17 thoughts on “Gorillas In My Midst

    • Olive! My new friend! I’m so happy to hear you! Thanks for reading my post. Can’t wait to see you on the court soon! Gosh, I’ve been so busy at the zoo, I haven’t been playing much. We got a new Silverback and the primate supervisor asked is I could do behavioral observation which is intense and time consuming but i LOVE it so I did and now we have a new baby giraffe who’s debut we are waiting for.

      Liked by 1 person

  1. Lisa

    Shi and I had to spend an entire day at the San Diego zoo one day a few years back (for his Anthropology class…his teacher was a nutty/intelligent/eccentric guy who had been teaching there forever and he was a 100% evolutionist…so had issues with legalistic Christians in the class…he sadly died at a youngish age recently). We had a blast. We had to observe these dudes for a really long time. There was a huge Silverback who was mashed up against those several paned windows that we could cozy up with and stare into his eyes…and boy did we. We had such a blast that day. Can one be an evolutionist and still believe in God? That is the question…


  2. Thank you, Lisa. Beautiful comment. And yes, in my STRONG opinion there is no conflict between evolution and God. Some higher power/being/God/Universe obviously orchestrated this entire life thing we are living/humans AND animals….this could not be a random mistake. From an animal standpoint there is so much intense beauty, a Mandrill’s colorful face when she looks at her little baby boy, Obi at the zoo while he jumps on her head with youthful enthusiasm, the gorillas playing and laughing in the rain, the penguins all lining up and standing there for so long and then jumping in the water all at the same time, the 500 pound tiger who prefers to be alone playing with a huge work out ball in the water, the cheetah and her best friend the black labrador retriever whom she has been raised with since birth and who live together now and let zoo guests see them when they are in the mood.

    Why wouldn’t God allow evolution? It’s such a beautiful process. We share 98.4 percent of our DNA with gorillas yet we are not gorillas and gorillas are not human. In fact, science tells us that we had a common ancestor who we branched off from the gorillas and who is know extinct. Why would we not try to understand these beings as brothers and sisters? Why does that conflict with there being a God?

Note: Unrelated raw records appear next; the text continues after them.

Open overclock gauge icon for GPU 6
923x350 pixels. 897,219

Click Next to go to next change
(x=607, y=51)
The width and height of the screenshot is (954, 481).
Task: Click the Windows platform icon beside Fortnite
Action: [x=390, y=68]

    I know now that I’m REALLY messing with Texas. And I’m interested in responses. Good, bad, ugly, please.


  3. Chai Fu

    Andrea, it would have been 4 people in Texas if David and I did not move away Dallas. I love those wonderful photos of B’Wenzi and Shauna. If you ever are brave enough, watch the 1988 movie “Gorillas in the mist”. It was heartbreaking but also an amazing story that needs to be told. Chai Fu


    • Hello my dear friend Chai Fu. I’m soooo happy we are four who believe. I have studied primates for 30 years just on my own with book after book and I’ve never been able to watch the Dian Fossey movie. I’m scared to death of it because I’ve read about it. But I know the horrors against animals and it appalls me. I try to be whatever advocate I can be. I have always ABHORRED the thought of being a celebrity but if I could use celebrity power to help animals I would sacrifice my privacy for my love of these beings.

      Liked by 1 person

  4. How wonderful that the move to Texas included an opportunity like this as well. I don’t know what you were doing with primates (if anything) in Arizona but this sounds like an excellent place for you.


    • It is and thank you for the sediment. I was working as a tour guide at Southwest Wildlife conservation center in Scottsdale. It was amazing and I never thought I could parallel the experience but I did with the gorillas at the Dallas Zoo.

      Liked by 1 person

  5. The problem is people try to fit God into their skimpy parameters. How dare they? The spirit, dare I say the Holy Spirit? is so much huger that there is no way we measlies can comprehend it so we have to watch nature and try to follow suit.


  6. Andrea Cleall

    Hey An, do you want occasional grammar corrections from the English nazi? You said a glass between you and he, it’s you and him. You can always tell whats right by eliminating one e. g. you wouldn’t say a glass in front of he.